══ Entries supplied

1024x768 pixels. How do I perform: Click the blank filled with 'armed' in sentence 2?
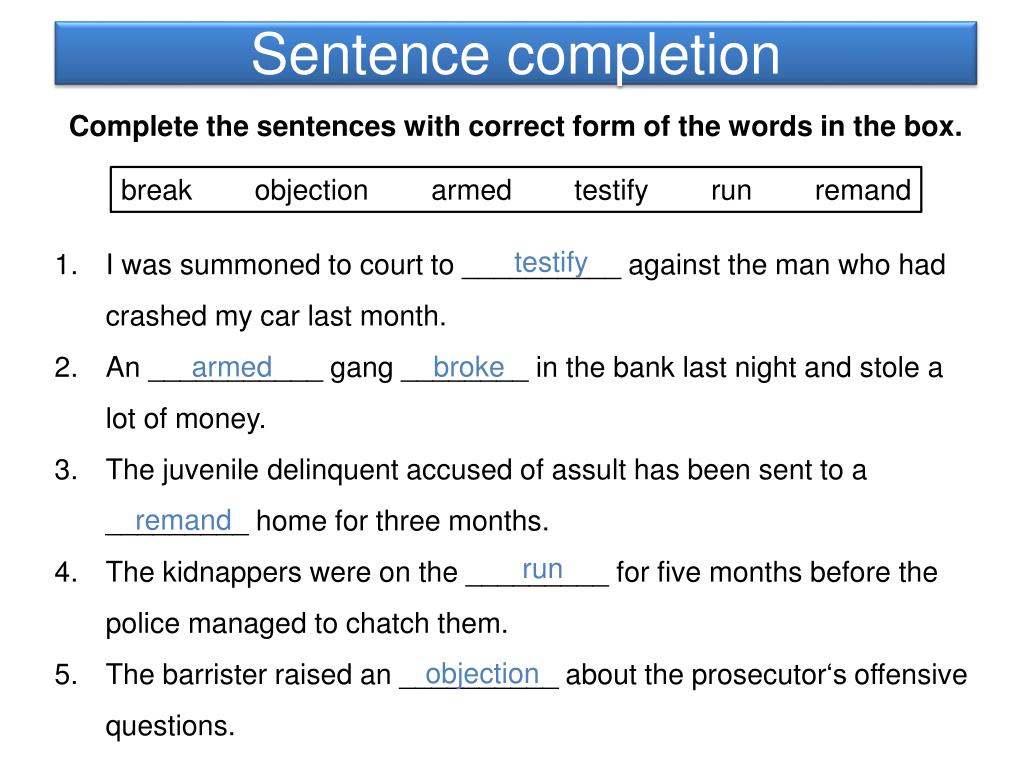coord(236,368)
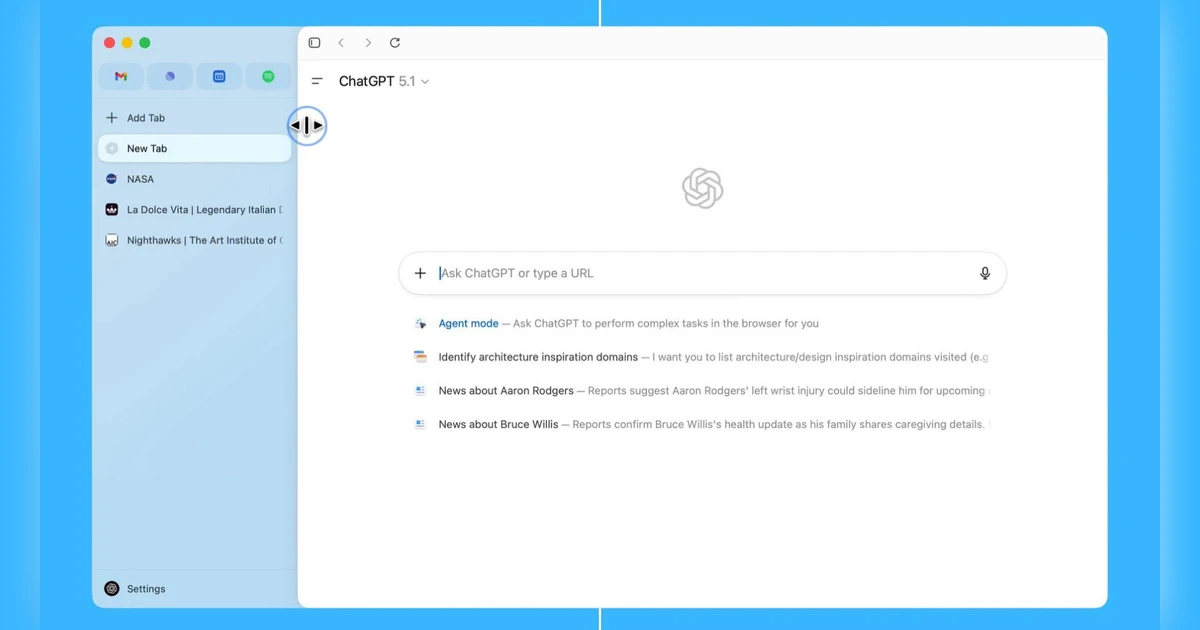This screenshot has width=1200, height=630.
Task: Click the ChatGPT logo in the page center
Action: 702,187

════

Action item: Please transcribe all of the records above exactly, leaving out any pictures.

Response area:
1024x768 pixels. How do I perform: Click the blank filled with 'armed' in sentence 2?
coord(236,368)
This screenshot has width=1200, height=630.
Task: Click the ChatGPT logo in the page center
Action: 702,187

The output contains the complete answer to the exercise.